Liberty County Woman Guilty of Federal Income Tax Conspiracy
BEAUMONT, Texas – A 69-year-old Liberty, Texas woman has pleaded guilty to a federal tax violation in the Eastern District of Texas, announced Acting U.S. Attorney Brit Featherston today.
Maria Lilia Riggs pleaded guilty to an Information charging her with conspiracy to defraud the United States by impeding and obstructing the Internal Revenue Service (IRS) of the Treasury Department in the collection of income taxes. Riggs entered a plea of guilty on Nov. 28, 2017, before U.S. Magistrate Judge Zack Hawthorn as part of a plea agreement waiving her indictment by a federal grand jury.

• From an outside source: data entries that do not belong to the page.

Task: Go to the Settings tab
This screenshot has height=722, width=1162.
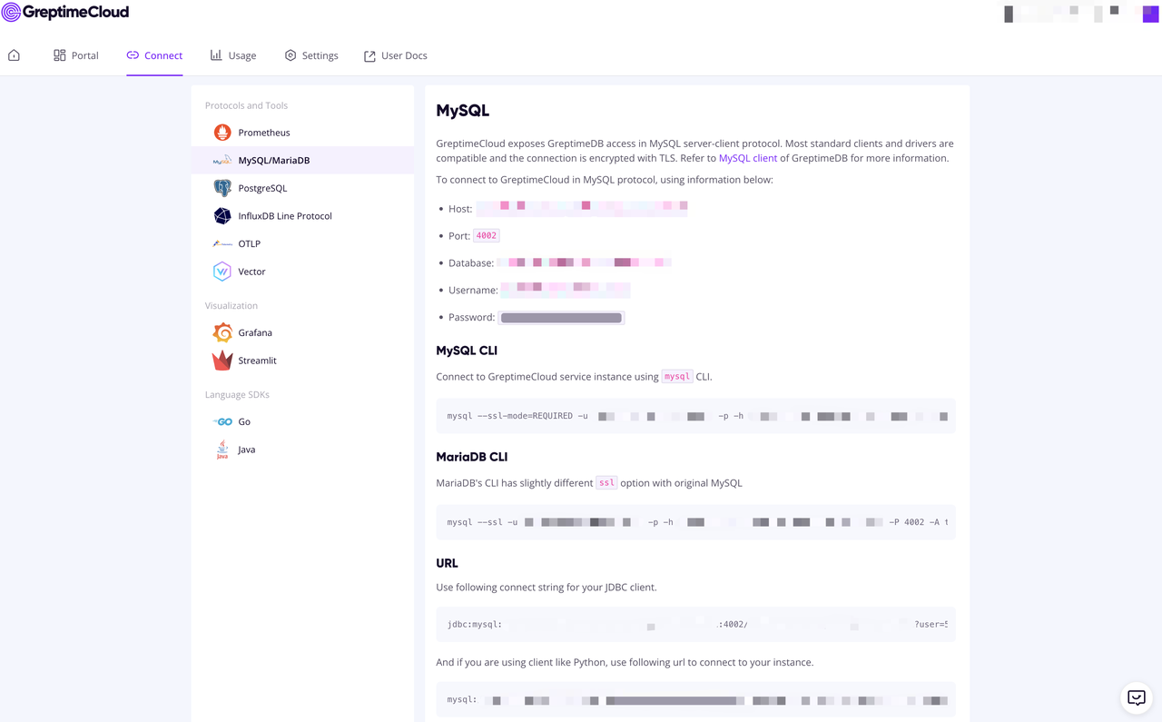Action: 311,54
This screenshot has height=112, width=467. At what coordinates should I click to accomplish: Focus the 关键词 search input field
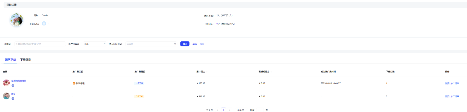click(40, 44)
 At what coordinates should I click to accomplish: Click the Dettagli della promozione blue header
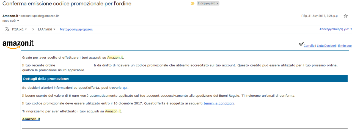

According to a factual basis signed by the defendant, joint individual federal tax returns Form 1040 of defendant Maria Lilia Riggs and her spouse for tax years 2007 through 2014 show federal income taxes owed of approximately $359,009.00 with little or no withholding or taxes paid or tendered. Further, for tax years of 1999 through 2006 the joint individual tax returns Form 1040 of the defendant and her spouse show federal income taxes owed of approximately $164,514.00 with little or no withholding or taxes paid or tendered.

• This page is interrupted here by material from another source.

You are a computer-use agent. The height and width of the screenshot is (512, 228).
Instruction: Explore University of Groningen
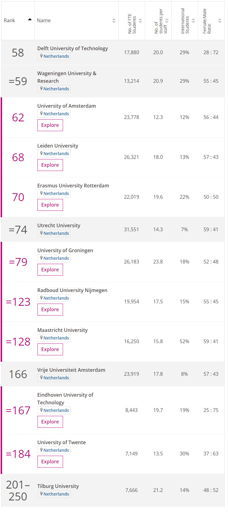pyautogui.click(x=50, y=270)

According to information presented by prosecutors, beginning in 2006 when Riggs learned that federal tax levies were being served on her financial institution she began to open other accounts at that institution and another financial institution in the names of relatives and corporations in which the personal earned income of Riggs and her spouse were deposited in and withdrawn from in order to evade the lawful collection of taxes owed over the years. In 2013 when IRS Revenue Officers attempted to collect past due taxes owed from the Riggs, Maria Lilia Riggs completed and signed Form 433-A, Collection Information Statement for Wage Earners and Self-Employed Individuals and failed to disclose her ownership of the various nominee accounts she was utilizing to evade payment of taxes owed.
Under federal statutes, Riggs faces up to five years in federal prison at sentencing as well as restitution to the IRS of approximately $521,166. The maximum statutory sentence prescribed by Congress is provided here for information purposes, as the sentencing will be determined by the court based on the advisory sentencing guidelines and other statutory factors. A sentencing hearing will be scheduled after the completion of a presentence investigation by the U.S. Probation Office.
This case was investigated by Internal Revenue Service – Criminal Investigation Division and prosecuted by Assistant U.S. Attorneys Robert L. Rawls.